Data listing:
.....

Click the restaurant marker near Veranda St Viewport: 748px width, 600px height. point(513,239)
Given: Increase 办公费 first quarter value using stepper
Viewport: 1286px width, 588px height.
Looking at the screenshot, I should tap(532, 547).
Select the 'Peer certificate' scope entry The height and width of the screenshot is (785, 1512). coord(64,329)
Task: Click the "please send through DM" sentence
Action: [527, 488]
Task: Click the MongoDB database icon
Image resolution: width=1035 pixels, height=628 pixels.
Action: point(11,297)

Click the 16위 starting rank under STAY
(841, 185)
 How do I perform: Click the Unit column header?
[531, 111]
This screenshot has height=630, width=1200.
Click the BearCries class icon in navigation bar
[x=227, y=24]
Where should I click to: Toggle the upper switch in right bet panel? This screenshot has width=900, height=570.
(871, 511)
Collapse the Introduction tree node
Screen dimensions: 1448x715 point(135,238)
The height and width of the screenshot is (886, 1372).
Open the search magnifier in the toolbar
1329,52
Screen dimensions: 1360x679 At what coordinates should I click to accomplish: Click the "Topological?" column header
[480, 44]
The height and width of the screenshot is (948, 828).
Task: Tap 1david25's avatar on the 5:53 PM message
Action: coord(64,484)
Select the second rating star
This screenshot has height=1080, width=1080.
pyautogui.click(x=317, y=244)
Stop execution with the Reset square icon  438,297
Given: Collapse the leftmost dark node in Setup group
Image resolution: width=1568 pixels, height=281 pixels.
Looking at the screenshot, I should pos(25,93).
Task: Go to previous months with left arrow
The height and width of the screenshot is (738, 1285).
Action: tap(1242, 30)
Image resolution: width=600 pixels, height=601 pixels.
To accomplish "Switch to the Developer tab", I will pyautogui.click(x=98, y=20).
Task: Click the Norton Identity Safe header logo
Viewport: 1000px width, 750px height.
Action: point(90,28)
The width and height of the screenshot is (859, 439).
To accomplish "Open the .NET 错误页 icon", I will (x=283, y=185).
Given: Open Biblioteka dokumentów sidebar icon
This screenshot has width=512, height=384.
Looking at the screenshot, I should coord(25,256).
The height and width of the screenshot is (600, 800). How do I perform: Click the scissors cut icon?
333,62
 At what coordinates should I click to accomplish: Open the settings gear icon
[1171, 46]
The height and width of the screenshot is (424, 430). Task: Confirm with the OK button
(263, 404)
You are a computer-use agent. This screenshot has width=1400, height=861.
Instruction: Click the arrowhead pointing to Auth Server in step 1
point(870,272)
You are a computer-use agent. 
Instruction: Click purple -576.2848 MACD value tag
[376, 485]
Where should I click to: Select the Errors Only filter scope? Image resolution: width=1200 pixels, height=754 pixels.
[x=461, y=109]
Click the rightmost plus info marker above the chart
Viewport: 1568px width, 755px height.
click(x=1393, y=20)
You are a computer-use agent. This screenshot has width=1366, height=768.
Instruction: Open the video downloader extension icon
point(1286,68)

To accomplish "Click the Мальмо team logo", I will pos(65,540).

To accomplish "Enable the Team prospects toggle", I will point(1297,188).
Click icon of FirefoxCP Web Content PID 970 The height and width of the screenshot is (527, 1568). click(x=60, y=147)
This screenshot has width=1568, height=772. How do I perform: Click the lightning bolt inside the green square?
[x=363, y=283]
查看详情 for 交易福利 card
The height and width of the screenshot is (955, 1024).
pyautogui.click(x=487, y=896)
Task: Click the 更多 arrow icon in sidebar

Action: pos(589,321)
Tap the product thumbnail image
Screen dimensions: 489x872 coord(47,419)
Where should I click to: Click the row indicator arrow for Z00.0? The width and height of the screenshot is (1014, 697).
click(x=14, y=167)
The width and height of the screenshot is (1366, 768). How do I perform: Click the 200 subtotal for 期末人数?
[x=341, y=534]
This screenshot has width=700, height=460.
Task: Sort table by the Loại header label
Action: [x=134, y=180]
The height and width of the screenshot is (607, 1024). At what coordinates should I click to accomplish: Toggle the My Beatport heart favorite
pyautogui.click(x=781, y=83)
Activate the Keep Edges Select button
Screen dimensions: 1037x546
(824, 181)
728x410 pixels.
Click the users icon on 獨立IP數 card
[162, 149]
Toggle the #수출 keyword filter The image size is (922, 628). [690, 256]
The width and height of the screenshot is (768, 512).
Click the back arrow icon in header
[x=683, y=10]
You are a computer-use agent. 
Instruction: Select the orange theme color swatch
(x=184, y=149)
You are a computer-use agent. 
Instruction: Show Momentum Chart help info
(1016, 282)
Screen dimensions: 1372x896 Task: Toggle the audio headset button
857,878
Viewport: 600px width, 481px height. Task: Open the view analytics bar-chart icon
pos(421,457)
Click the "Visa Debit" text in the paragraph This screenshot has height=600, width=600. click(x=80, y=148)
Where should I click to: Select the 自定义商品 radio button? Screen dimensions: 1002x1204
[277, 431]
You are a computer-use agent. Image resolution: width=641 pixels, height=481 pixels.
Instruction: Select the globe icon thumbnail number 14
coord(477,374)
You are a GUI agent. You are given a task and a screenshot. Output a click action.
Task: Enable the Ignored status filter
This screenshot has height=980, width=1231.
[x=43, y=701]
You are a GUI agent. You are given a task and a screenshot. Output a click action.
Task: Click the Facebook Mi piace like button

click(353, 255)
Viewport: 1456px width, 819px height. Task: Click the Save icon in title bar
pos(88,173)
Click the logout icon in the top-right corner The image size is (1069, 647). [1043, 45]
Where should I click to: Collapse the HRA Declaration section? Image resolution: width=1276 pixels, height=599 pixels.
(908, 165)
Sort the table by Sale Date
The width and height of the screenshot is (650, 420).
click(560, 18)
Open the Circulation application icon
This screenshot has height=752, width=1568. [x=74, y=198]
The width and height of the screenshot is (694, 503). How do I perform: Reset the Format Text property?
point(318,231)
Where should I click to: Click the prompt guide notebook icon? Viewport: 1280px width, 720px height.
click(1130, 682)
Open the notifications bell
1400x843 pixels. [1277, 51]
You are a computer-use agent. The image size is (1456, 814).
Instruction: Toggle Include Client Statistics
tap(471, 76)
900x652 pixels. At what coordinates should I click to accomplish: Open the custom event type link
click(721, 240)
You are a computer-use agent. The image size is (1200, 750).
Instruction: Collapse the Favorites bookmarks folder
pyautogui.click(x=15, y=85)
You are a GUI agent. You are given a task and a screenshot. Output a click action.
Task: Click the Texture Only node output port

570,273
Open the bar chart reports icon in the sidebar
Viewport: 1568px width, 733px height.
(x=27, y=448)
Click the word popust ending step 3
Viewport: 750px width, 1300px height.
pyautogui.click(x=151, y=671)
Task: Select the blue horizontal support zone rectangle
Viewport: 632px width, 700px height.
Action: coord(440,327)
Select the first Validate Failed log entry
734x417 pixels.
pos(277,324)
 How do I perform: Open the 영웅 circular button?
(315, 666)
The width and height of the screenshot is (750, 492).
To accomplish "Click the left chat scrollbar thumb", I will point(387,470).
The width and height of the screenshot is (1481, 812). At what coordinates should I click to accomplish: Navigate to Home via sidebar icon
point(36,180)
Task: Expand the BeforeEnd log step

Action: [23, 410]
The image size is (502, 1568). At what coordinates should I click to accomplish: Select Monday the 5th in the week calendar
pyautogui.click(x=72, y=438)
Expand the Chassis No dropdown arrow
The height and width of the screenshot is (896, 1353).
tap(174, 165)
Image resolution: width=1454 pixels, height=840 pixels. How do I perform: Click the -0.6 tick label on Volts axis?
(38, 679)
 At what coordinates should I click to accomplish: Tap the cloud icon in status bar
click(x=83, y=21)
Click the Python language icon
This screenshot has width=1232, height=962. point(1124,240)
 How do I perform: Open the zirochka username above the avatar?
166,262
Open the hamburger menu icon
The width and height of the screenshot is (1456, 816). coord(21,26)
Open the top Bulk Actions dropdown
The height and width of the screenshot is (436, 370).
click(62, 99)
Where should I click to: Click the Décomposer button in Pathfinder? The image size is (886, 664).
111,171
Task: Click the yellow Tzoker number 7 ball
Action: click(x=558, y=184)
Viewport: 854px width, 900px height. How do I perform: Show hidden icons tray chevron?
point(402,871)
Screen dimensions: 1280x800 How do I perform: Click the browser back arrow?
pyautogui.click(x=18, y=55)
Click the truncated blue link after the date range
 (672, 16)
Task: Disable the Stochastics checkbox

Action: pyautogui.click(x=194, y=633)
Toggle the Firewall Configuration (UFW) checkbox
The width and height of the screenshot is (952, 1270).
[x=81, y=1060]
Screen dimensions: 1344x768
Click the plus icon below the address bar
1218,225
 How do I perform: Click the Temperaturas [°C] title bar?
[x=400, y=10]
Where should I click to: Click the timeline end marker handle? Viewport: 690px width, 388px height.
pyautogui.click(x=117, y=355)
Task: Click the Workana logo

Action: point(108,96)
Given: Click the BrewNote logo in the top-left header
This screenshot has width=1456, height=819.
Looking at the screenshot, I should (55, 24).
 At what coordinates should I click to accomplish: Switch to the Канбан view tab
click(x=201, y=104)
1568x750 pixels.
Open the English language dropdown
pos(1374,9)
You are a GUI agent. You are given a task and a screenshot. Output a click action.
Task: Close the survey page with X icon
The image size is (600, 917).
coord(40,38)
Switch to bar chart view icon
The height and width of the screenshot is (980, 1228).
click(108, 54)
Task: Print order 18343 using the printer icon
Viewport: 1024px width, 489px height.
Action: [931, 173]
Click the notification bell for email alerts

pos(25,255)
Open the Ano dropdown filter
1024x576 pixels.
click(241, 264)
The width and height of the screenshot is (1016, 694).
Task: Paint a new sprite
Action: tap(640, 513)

.....

(Aim)
Quote the portion of the listing that runs from its first line through the line containing "Looking at the screenshot, I should tap(532, 547).", including both of those lines.

(Exercise result)
Click the restaurant marker near Veranda St Viewport: 748px width, 600px height. point(513,239)
Given: Increase 办公费 first quarter value using stepper
Viewport: 1286px width, 588px height.
Looking at the screenshot, I should tap(532, 547).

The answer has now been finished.